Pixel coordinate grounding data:
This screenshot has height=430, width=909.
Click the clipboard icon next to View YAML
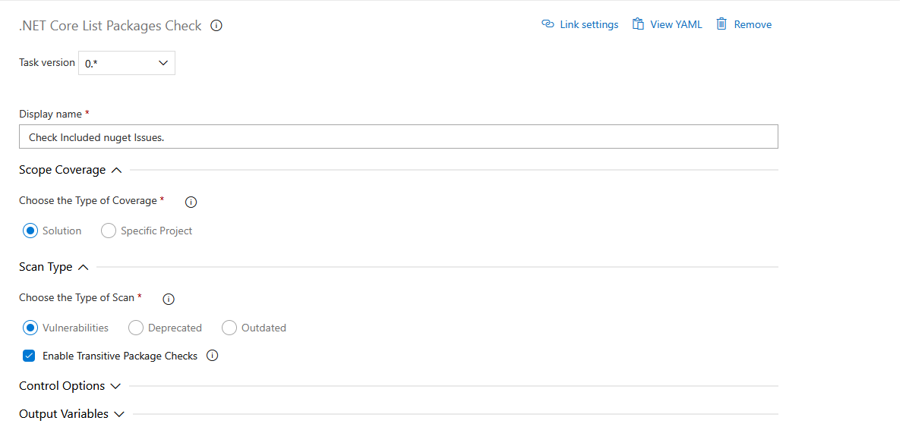point(639,24)
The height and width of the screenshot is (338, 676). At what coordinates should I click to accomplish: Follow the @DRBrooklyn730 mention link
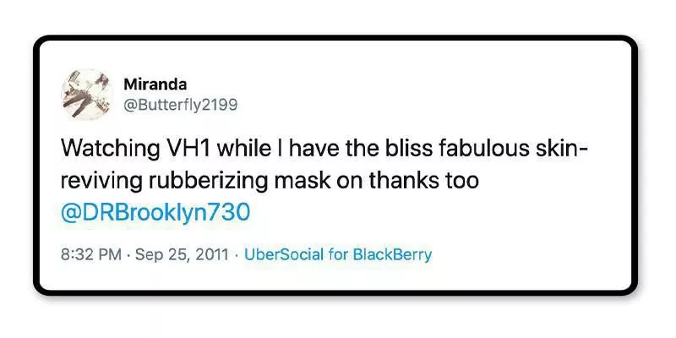[155, 213]
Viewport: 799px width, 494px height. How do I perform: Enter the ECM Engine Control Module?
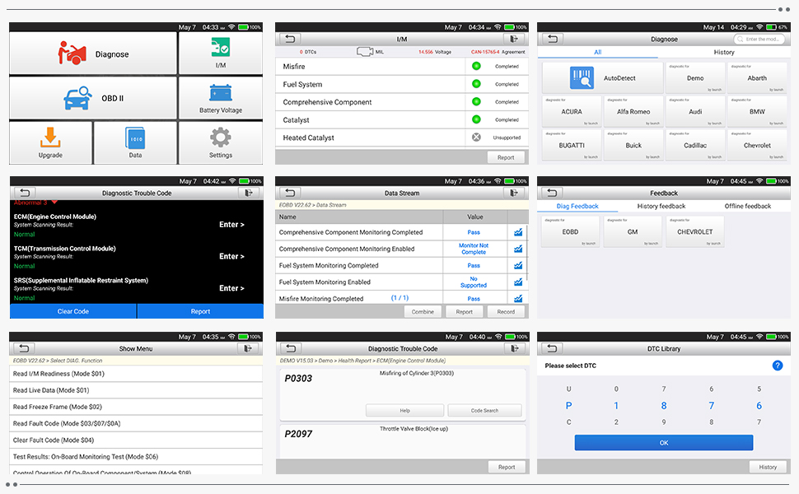click(231, 224)
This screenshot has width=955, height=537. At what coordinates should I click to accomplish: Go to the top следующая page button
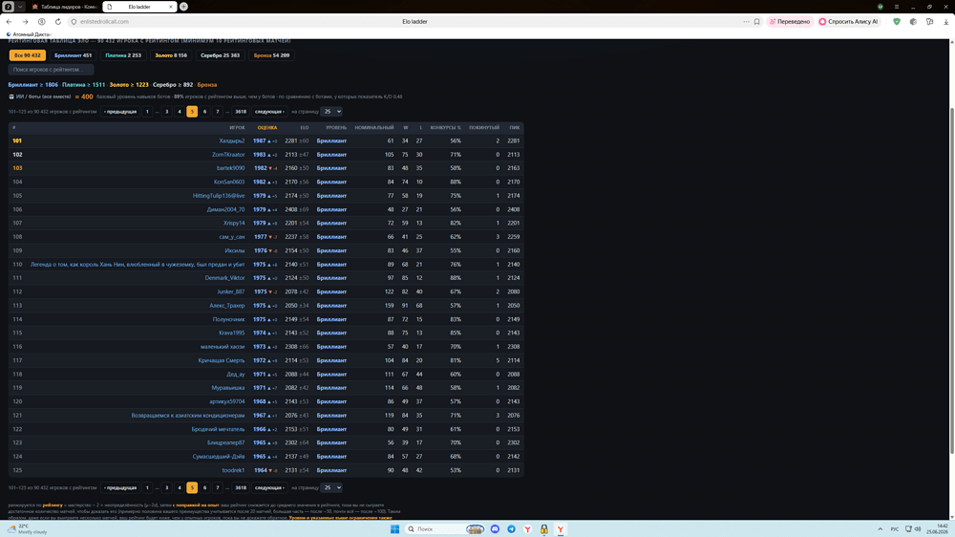pyautogui.click(x=269, y=112)
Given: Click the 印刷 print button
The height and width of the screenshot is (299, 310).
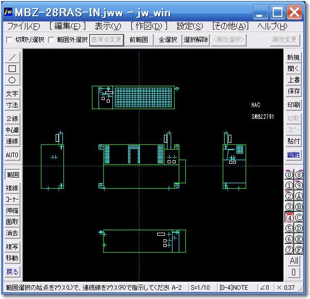Looking at the screenshot, I should (x=294, y=105).
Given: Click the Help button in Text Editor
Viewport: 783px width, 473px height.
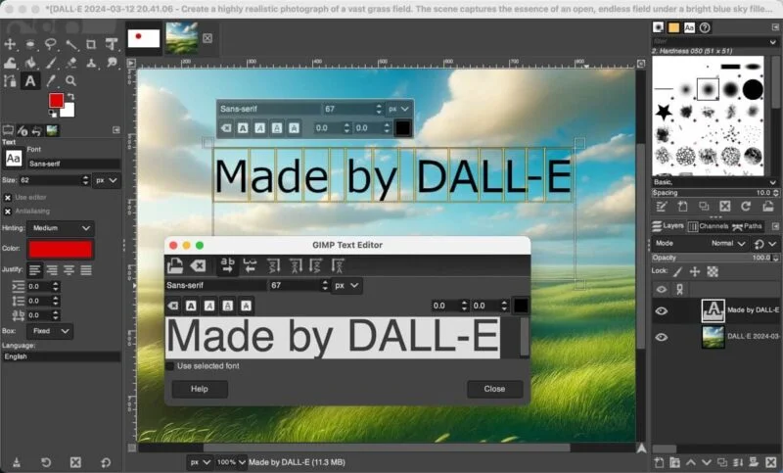Looking at the screenshot, I should (200, 389).
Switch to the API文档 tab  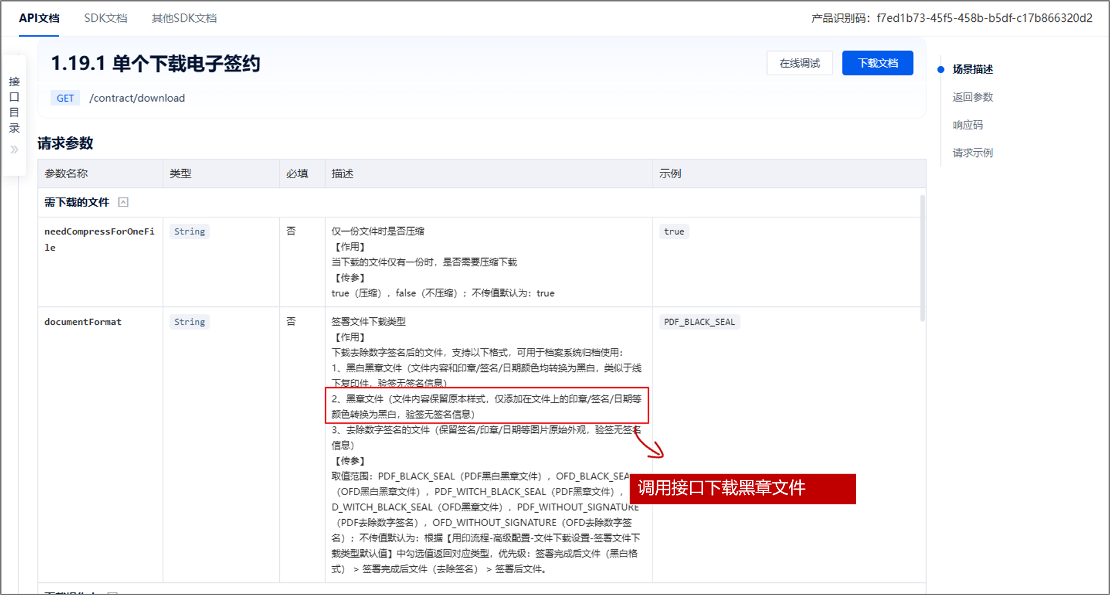(x=39, y=18)
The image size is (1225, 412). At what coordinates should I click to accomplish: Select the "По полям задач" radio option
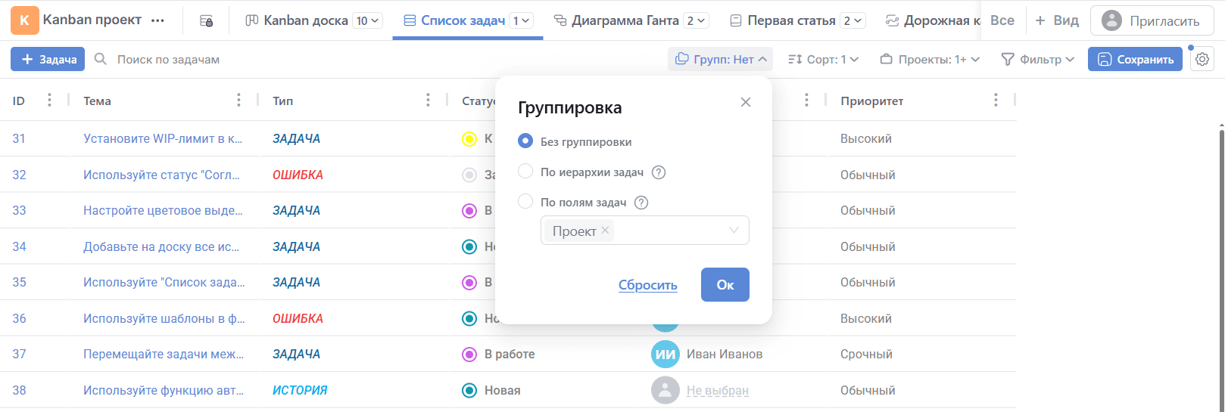pyautogui.click(x=525, y=202)
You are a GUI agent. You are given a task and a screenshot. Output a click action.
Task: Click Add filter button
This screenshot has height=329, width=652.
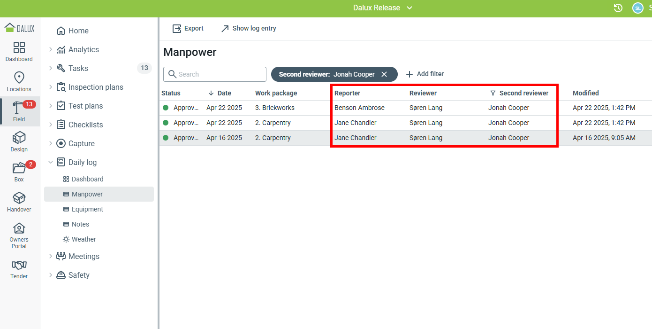(x=425, y=74)
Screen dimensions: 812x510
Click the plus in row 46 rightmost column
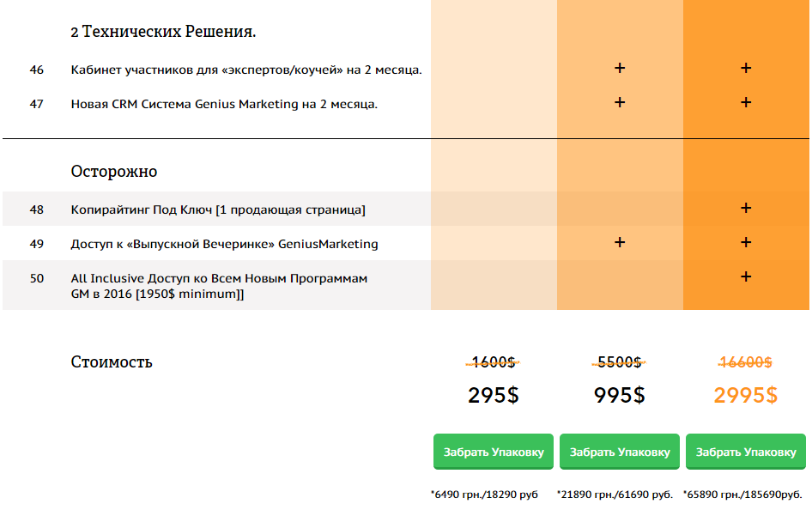click(746, 69)
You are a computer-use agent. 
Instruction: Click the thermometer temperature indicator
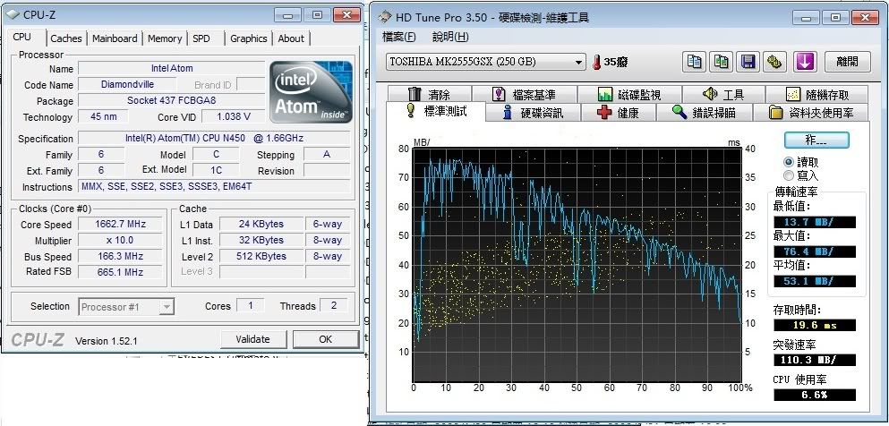tap(596, 63)
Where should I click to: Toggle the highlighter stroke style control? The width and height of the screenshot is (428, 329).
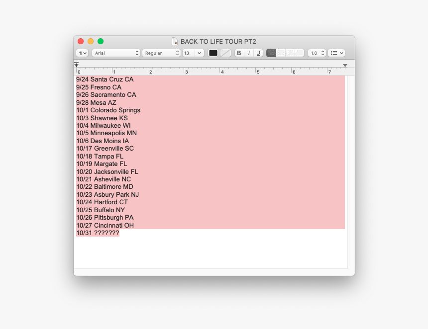pos(225,53)
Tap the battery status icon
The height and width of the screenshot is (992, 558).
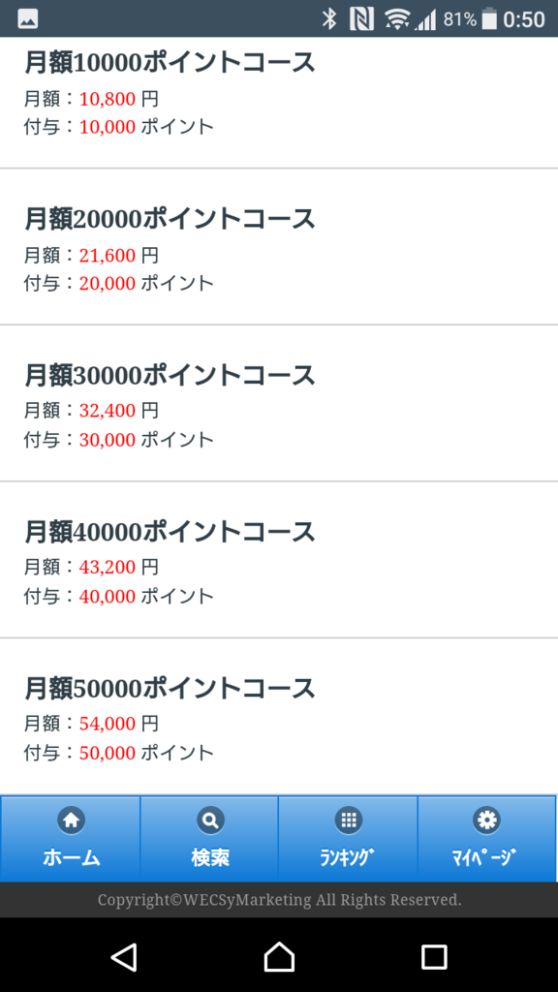489,19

-- Required action --
Transcribe the lines that run from the line bearing "The height and width of the screenshot is (992, 558)." through the last line of the data. Keep the wording exact and leave out every picture.

-- Exercise response --
The height and width of the screenshot is (992, 558).
489,19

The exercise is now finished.